- Born: 5 May 1931 (age 95) Aberdeen, Scotland, U,K.
- Occupation: writer
- Spouse: Margaret Corby ​(m. 1962)​
- Children: 2
- Writing career
- Genres: historical fiction; thriller; spy fiction;

= Ross Laidlaw (author) =

Scottish writer (born 1931)

Ross Laidlaw (born 5 May 1931) is a Scottish writer of historical, thriller and spy fiction.

==Biography==
Laidlaw was born in Aberdeen and now lives in Dunbar, East Lothian. He attended the University of Cambridge and gained his degree from the University of Edinburgh.

He met his wife Margaret (née Corby) while working at Dolphin School, near Newark in Nottinghamshire, where she was the matron and he was a master. They became engaged in Cambridge and were married on 7 September 1962 at the Corstorphine Old Parish Church in Edinburgh. The couple have a son and daughter.

Laidlaw has spent time working and traveling in southern Africa.

In 1979, while working as a geography and history teacher at Belhaven Hill School near Dunbar, Laidlaw's first book was released, the political thriller novel The Lion Is Rampant, receiving significant praise. He has since released five more books with the most recent being Justinian: The Sleepless One which was released in 2010.

==Works by Ross Laidlaw==
- The Lion Is Rampant (1979) (ISBN 978-0-904002-27-0) – originally published by Molendinar Press, it is a political thriller novel set in Scotland during the 1980s.
- The Linton Porcupine (1984) (ISBN 978-0-86241-063-6) – originally published by Littlehampton Book Services, the story is set in 16th-century Scotland and is written as the journal of Nicholas Wainwright who has been sent to find a weapon that is being created by the Scots.
- Aphra Behn: Dispatch'd from Athole (1992) (ISBN 978-1-872557-17-5) – originally published by Balnain Books, the story is set in 17th-century Britain and tells of Aphra Behn's journal which details her mission to Scotland as a spy.

** TASK INSTRUCTIONS **
• a. Name every book title that appears in the Ross Laidlaw biography.
• b. Copy the Ross Laidlaw biography word for word, from "Scottish writer (born" up to and including "son and daughter.".

** SUPPLIED INFORMATION **
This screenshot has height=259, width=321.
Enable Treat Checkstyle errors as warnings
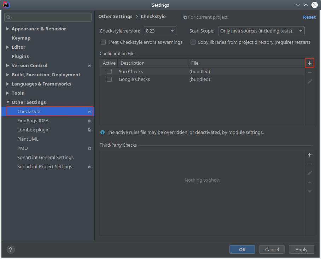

** WRITTEN RESPONSES **
• a.
The Lion Is Rampant
Justinian: The Sleepless One
The Linton Porcupine
Aphra Behn: Dispatch'd from Athole

• b.
Scottish writer (born 1931)

Ross Laidlaw (born 5 May 1931) is a Scottish writer of historical, thriller and spy fiction.

==Biography==
Laidlaw was born in Aberdeen and now lives in Dunbar, East Lothian. He attended the University of Cambridge and gained his degree from the University of Edinburgh.

He met his wife Margaret (née Corby) while working at Dolphin School, near Newark in Nottinghamshire, where she was the matron and he was a master. They became engaged in Cambridge and were married on 7 September 1962 at the Corstorphine Old Parish Church in Edinburgh. The couple have a son and daughter.